Quotient social

Données au suivant

Quotient social permet à des organismes de bienfaisance de profiter de l’intelligence artificielle.

D’un côté, des organismes de bienfaisance aux moyens modestes, mais aux activités complexes touchant des milliers de personnes. De l’autre, deux amoureux des données et de l’analytique au sein de cabinets comptables réputés.

Ainsi est né en septembre 2017 Quotient social, un projet qui s’est donné pour mission de faire profiter des organismes à but non lucratif des avancées de l’intelligence artificielle. Moisson Montréal, Les Grands Ballets canadiens, Grands Frères Grandes Sœurs du Grand Montréal et Opération Enfant Soleil, entre autres, ont profité de ce maillage improbable.

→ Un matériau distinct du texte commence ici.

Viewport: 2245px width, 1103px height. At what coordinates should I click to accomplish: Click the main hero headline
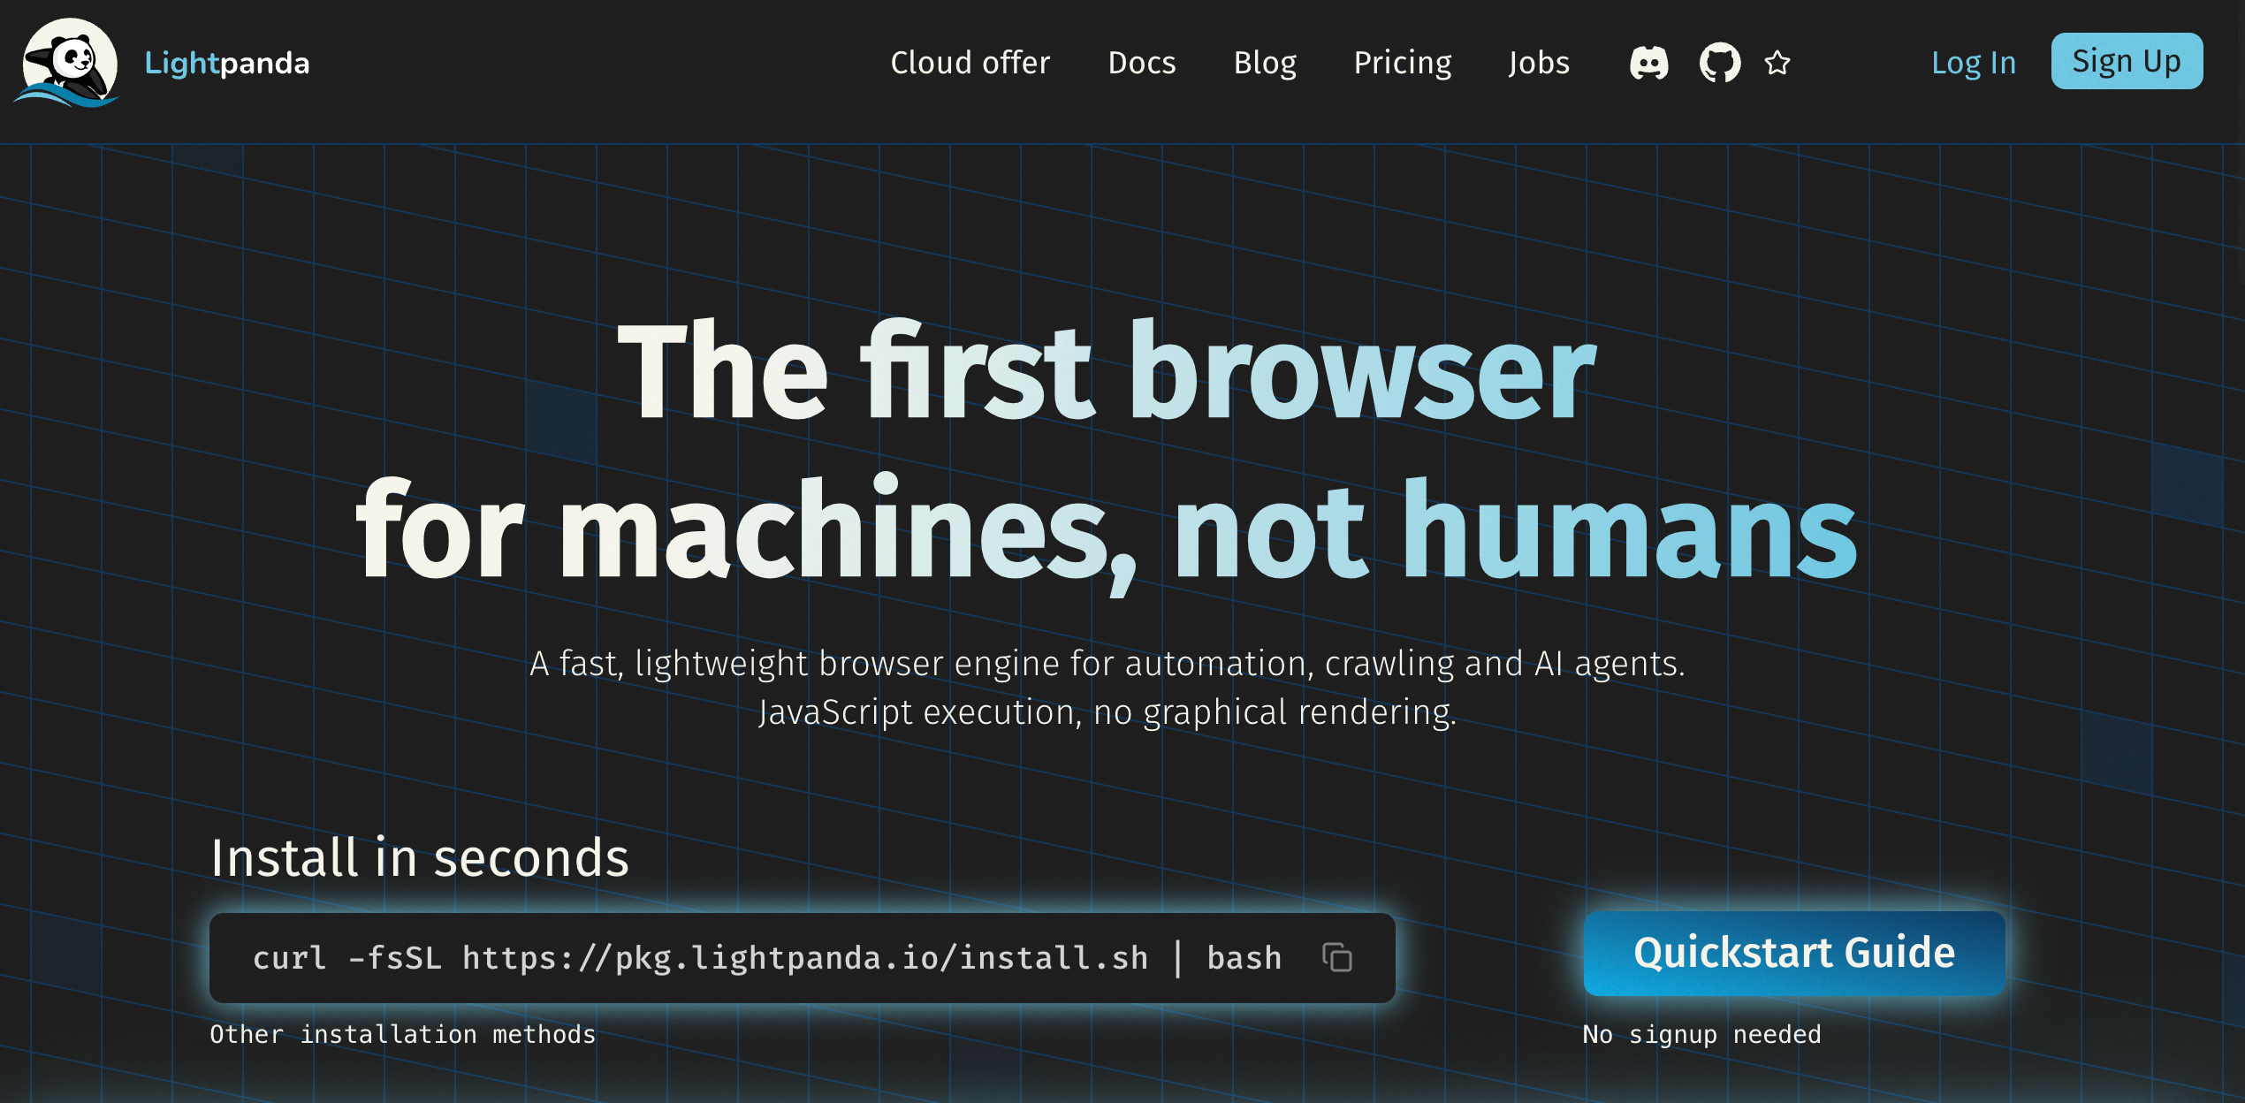[1107, 451]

« Ce sont des organismes bien connus dans leur domaine spécifique, mais qui n’ont pas l’expertise, le temps et les ressources financières pour exploiter l’intelligence artificielle », explique un des confondateurs de l’initiative, Eric Nguyen, directeur intelligence artificielle chez Raymond Chabot Grant Thornton.

Armée de bénévoles

M. Nguyen et son partenaire au départ, Hervé Mensah, alors chez Deloitte et aujourd’hui directeur en science de données à La Presse, se sont inspirés d’AI for Good, une plateforme de l’Organisation des Nations unies dont le mandat est l’utilisation humanitaire de l’intelligence artificielle.

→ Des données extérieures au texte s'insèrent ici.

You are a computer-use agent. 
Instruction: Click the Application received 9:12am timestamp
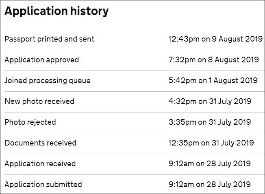(x=210, y=164)
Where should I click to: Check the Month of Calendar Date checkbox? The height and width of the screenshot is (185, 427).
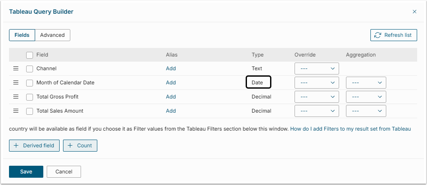[x=30, y=83]
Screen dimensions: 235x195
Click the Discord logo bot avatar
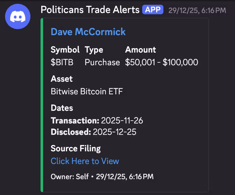point(18,16)
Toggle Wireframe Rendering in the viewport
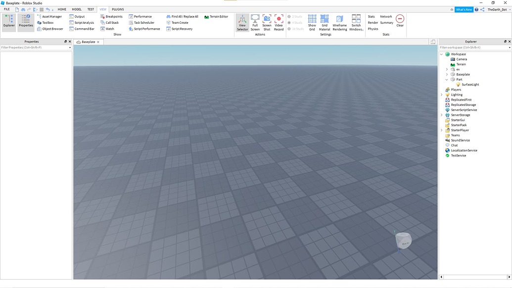 pos(339,22)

Les deux cofondateurs comptent aujourd’hui sur une équipe d’une douzaine de personnes, épaulées par 80 collaborateurs, tous bénévoles. Le concept : offrir des formations mensuelles à des informaticiens qui souhaitent acquérir une expertise en intelligence artificielle (IA), plus précisément en apprentissage automatique. Cet outil consiste à « entraîner » une IA en lui soumettant des masses de données, dont elle extrapole des constantes. On peut ensuite prédire ou planifier les meilleures façons de faire.

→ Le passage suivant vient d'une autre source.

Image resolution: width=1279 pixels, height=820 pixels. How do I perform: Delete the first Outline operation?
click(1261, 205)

En retour, ces professionnels formés par Quotient social donnent de leur temps à des organismes de bienfaisance. Personne ne reçoit de salaire, l’initiative est rendue possible par quelques dons de partenaires et des locaux prêtés.

Confidentialité et anonymat

Que concoctent exactement les bénévoles de Quotient social ? Chez Moisson Montréal, le directeur général Richard Daneau les appelle ses « génies généreux », des « data philanthropes » avec lesquels il travaille depuis plus d’un an.

« Est-ce qu’on peut faire parler le data comme James Bond fait parler les criminels, pour avoir une meilleure lecture de ce qu’on fait ? Si on gagne 10 heures en heures supplémentaires, c’est autant qu’on va investir pour les gens qui ont faim. Quand on met la main sur 1 $, on peut donner 15 $ de nourriture. »

— Richard Daneau, directeur général de Moisson Montréal

Premier exemple : établir le profil des donateurs et la meilleure façon de les solliciter. « Est-ce une femme, un homme ? Dans quel code postal, de quel âge ? Quand on les sollicite tous les trois mois, est-ce qu’on fait un bon coup ou on les embête ? »

On tente également d’optimiser la logistique de la cueillette des denrées alimentaires, et de mieux comprendre pourquoi certaines denrées sont refusées par certains des 250 organismes avec lesquels Moisson Montréal fait affaire chaque semaine. « Est-ce un enjeu de variété, de qualité, de produits ultratransformés ou pas ? Est-ce qu’ils ne veulent pas du macaroni au fromage ou on leur en donne trop ? » 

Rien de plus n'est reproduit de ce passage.